Navigateur, né en 1958, après un DEA de droit commercial de l’université de Paris I Panthéon-Sorbonne, je suis devenu Conseil Juridique, spécialisé en droit des affaires et fiscalité. L'Etat ayant décidé l'absorption des Conseils juridiques par les avocats, j'ai poursuivi mon activité en tant qu'avocat jusqu'à ce que je sois excédé par les difficultés mises à l'exercice de mon activité professionnelle. J'ai démissionné du Barreau en 1998 et partage désormais ma vie entre la France et la Grèce.
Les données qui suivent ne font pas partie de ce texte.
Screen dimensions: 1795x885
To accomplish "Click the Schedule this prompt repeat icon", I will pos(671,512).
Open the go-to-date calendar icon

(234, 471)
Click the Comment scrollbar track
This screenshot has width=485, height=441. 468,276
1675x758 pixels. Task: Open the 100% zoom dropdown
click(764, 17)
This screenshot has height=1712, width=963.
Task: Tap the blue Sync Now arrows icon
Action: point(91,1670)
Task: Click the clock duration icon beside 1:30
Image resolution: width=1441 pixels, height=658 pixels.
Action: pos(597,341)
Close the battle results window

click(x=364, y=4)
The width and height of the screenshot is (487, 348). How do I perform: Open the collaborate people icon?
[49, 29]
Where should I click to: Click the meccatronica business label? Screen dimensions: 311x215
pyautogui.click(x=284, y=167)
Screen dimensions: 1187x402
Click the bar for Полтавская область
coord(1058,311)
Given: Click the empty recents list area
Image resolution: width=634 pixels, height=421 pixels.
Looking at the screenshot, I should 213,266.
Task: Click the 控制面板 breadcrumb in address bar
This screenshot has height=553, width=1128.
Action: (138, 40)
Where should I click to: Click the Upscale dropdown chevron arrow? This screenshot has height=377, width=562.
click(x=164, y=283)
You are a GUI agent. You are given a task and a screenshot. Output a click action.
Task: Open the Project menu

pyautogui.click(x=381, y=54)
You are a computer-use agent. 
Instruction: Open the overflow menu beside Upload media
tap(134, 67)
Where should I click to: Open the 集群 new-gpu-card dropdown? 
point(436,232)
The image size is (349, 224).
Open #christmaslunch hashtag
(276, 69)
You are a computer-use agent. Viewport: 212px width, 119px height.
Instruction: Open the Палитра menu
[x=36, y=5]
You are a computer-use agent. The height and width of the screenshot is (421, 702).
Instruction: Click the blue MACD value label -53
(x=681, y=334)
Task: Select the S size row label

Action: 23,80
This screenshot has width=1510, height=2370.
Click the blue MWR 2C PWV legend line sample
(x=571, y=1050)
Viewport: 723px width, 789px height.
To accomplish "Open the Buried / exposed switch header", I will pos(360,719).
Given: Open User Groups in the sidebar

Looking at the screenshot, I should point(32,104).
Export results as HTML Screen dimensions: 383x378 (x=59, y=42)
Européen convaincu, je suis persuadé que le libéralisme est la seule option possible en matière économique.

4 réflexions sur « Faut-il investir au capital de la Française des Jeux ? »

  1. Il y a un excellent article de Charles Gave qui nous met en garde d’investir sur toute société qui touche à l’Etat, de près ou de loin : https://institutdeslibertes.org/retour-sur-la-gestion-de-portefeuille-ou-la-bourse-ce-nest-pas-fait-pour-moi/

    J’ai trouvé aussi, pour traduire le timing de cette introduction en bourse ceci : https://insolentiae.com/le-grand-tableau-en-une-image/

    Quand FDJ sera effectivement introduite en bourse, je ne suis pas certain qu’il y ait encore des options créées pour se couvrir, voir pour envisager un scénario Bear.

    Attribuer une action gratuite pour 10 achetées, une ristourne de 10% sur le prix de revient, à condition de conserver les titres au moins 18 mois, un an et demi, est effectivement un peu long pour moi, trop « Long » si je puis dire dans le contexte des marchés actuels et des fondamentaux qui rougissent un peu partout.

    A la limite laisser la FDJ baisser franchement avec forcément une hausse de volatilité intrinsèque associée, puis pourquoi pas la reprendre à l’achat, mais pas n’importe comment.

    En clair je n’irai jamais là-dessus à sec en introduction dans le contexte actuel et avec un blocage de position sans Stop pour 10 – 1 sur 18 mois.

    Il y a de quoi faire un autre article là-dessus, mais c’est en commentaires à présent.

    1. D’accord avec vos remarques !
      Je ne pense pas qu’il y ait dans les prochains mois des variations importantes sur le cours, sauf Krach (mais là c’est l’ensemble de la côte qui plonge), mais la règle de Charles Gave est la seule valable : éviter d’acheter des actions de sociétés qui sont sous le contrôle direct ou indirect de l’Etat surtout avec la bande de « libéraux » au pouvoir …

  2. La Françaises des jeux : une future entreprise du passé, je ne donne pas cher de son avenir avec les jeux en ligne sur téléphone portable.